Su decisión me sorprendió de verdad. Me he hecho a menudo, me he repetido muchas veces y sigo repitiéndome aún hoy, la misma pregunta: ¿cómo es posible que aquel tirano político y económico, aquel policía de aldea, aceptara una proposición que lo ponía en una posición tan ridícula como humillante? ¿Qué diablos pasó por su cabeza? En aquel momento no tuve mucho tiempo para pensar en la cuestión. Luo lo ató rápidamente y el sastre, viendo que le atribuían la difícil tarea de mantener aquella cabeza entre sus manos, me pidió que lo relevara al pedal.

Me tomé muy en serio mi nueva responsabilidad. Me descalcé, y cuando las plantas de los pies tocaron el pedal, sentí que todo el peso de la misión gravitaba sobre mis músculos.

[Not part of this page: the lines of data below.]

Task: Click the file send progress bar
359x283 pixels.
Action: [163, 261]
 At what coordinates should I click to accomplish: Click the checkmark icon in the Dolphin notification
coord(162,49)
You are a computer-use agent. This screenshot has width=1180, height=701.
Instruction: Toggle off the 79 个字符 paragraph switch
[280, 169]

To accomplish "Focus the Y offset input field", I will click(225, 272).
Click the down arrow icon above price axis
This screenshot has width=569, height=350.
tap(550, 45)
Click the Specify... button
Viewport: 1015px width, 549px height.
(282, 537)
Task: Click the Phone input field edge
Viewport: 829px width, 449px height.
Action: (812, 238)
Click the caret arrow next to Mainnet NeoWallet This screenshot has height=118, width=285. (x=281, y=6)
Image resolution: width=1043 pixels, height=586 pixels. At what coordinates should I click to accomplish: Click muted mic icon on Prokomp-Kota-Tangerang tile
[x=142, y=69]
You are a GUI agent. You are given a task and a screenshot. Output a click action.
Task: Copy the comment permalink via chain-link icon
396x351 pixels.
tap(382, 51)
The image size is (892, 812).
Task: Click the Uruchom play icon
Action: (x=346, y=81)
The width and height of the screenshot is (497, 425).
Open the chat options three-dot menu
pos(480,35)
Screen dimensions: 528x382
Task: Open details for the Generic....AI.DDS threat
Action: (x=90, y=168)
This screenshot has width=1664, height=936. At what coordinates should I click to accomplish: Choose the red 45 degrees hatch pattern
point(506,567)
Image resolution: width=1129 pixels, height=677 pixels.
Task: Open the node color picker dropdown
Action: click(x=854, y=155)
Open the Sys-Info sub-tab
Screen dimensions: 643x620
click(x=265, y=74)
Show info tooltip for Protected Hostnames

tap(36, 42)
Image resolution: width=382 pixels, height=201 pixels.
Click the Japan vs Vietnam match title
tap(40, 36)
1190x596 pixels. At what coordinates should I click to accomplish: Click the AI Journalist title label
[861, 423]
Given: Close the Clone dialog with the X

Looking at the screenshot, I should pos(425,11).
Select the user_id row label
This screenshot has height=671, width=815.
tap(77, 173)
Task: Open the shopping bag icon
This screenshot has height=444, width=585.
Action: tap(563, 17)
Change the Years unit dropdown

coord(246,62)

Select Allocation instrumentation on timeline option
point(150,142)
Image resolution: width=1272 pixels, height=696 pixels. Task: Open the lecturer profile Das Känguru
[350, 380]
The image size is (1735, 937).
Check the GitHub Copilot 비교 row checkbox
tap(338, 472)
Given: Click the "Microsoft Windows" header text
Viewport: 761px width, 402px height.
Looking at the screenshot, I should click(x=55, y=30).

En cuanto Luo me hizo una señal, mis pies presionaron el pedal para poner la máquina en marcha, viéndose rápidamente arrastrados por el rítmico movimiento del mecanismo. Aceleré como un ciclista que volara por la carretera general; la aguja se agitó, tembló, entró de nuevo en contacto con el escollo solapado y amenazador. Aquello produjo, primero, un chisporroteo en la boca del jefe que se debatía como un loco en una camisa de fuerza. No sólo estaba atado a la cama por una gruesa cuerda, sino también aprisionado entre las férreas manos del viejo sastre que le sujetaba el cuello, lo atenazaba, lo mantenía en una posición digna de una escena de captura cinematográfica. De la comisura de sus labios escapaba espuma; estaba pálido, respiraba penosamente y gemía.